Hee, funny considering we got the spelling from England in the first place. American style of spelling has it's roots in a British style that predates America. What got locked in just came down to who made the first Dictionaries. It could have very easily ending up the other way around instead.
American English and British English are different languages so claiming that one is 'wrong' over the other is kinda off.
Interesting. My version was bought on steam in the UK, and the default seems to be British English Spelling. I'm just glad that some developers make the effort to use the correct spelling in this country, rather than just using US spelling and saving themselves a tiny amount of work. Shows dedication and I appreciate.
Wasn't aware it was referred to as Eastern spelling by some people in the US, interesting.
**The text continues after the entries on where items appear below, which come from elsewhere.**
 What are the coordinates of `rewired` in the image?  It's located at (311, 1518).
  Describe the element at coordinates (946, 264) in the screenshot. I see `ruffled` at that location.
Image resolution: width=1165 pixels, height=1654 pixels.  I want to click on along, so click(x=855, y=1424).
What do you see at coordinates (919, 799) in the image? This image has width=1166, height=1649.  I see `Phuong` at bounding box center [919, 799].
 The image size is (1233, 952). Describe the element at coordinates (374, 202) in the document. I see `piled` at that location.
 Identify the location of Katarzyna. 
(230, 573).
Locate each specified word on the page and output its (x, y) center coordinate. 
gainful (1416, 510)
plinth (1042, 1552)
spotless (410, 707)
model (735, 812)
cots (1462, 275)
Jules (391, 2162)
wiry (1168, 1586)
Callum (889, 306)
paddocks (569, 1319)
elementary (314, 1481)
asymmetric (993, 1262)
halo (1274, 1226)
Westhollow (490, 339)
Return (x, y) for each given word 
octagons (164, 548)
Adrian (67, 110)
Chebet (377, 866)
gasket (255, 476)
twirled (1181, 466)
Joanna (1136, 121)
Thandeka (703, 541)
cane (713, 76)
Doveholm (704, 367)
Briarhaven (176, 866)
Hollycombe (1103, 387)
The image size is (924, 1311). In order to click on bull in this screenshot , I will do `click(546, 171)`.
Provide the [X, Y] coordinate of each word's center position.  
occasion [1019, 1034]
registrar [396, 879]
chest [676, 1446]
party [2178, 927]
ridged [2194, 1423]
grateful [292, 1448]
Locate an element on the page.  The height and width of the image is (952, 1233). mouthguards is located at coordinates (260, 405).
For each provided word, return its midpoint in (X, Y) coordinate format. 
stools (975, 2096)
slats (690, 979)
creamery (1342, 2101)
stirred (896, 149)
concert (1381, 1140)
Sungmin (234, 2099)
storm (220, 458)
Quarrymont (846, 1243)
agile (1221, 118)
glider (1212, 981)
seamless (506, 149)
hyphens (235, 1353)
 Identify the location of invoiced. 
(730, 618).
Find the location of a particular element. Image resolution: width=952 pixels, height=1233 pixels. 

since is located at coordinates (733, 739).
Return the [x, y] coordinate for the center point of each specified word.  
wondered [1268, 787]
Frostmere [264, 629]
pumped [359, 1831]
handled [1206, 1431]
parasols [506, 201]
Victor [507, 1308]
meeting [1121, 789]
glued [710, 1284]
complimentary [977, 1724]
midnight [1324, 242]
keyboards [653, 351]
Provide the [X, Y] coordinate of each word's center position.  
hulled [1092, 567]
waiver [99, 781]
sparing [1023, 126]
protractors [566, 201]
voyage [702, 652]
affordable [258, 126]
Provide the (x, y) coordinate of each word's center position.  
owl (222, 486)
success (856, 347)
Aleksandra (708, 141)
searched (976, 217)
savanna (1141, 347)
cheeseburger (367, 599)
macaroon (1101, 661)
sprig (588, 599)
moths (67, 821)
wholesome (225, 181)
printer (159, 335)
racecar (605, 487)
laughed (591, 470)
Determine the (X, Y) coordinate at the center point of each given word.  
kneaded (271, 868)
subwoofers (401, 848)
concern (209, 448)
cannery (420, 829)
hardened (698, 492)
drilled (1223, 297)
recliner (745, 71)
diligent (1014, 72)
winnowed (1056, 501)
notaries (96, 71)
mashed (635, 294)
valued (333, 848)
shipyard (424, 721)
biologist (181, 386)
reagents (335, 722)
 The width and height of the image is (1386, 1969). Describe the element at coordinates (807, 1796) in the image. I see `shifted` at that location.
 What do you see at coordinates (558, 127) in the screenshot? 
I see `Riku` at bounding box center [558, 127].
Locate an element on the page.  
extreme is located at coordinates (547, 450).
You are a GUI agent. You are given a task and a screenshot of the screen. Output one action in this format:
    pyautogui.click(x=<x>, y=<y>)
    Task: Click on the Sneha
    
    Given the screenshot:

British English was built up over a long time, stealing words and spelling for these words from a lot of other languages (French, German, Gaelic, Nordic etc). When the US was given independence they made a concerted effort to simplify the language and establish some more uniform rules (mostly just cutting the french style spelling and adding a bunch of zzzz everywhere in place of s)
Most languages established their spoken version first, then most utilised an already established alphabet to write down the sounds. If you want to know about how spoken languages are transferred into written languages there are still some languages that have only recently been developed into written ones. There's a whole documentary about sounds that can be produced by humans and how they are represented in various formats, including written.
Thanks for your input all. :)
Additionally, the word Colour isn't even ENGLISH... it's Old French, and the word the U.S. uses, Color, is the Latin spelling.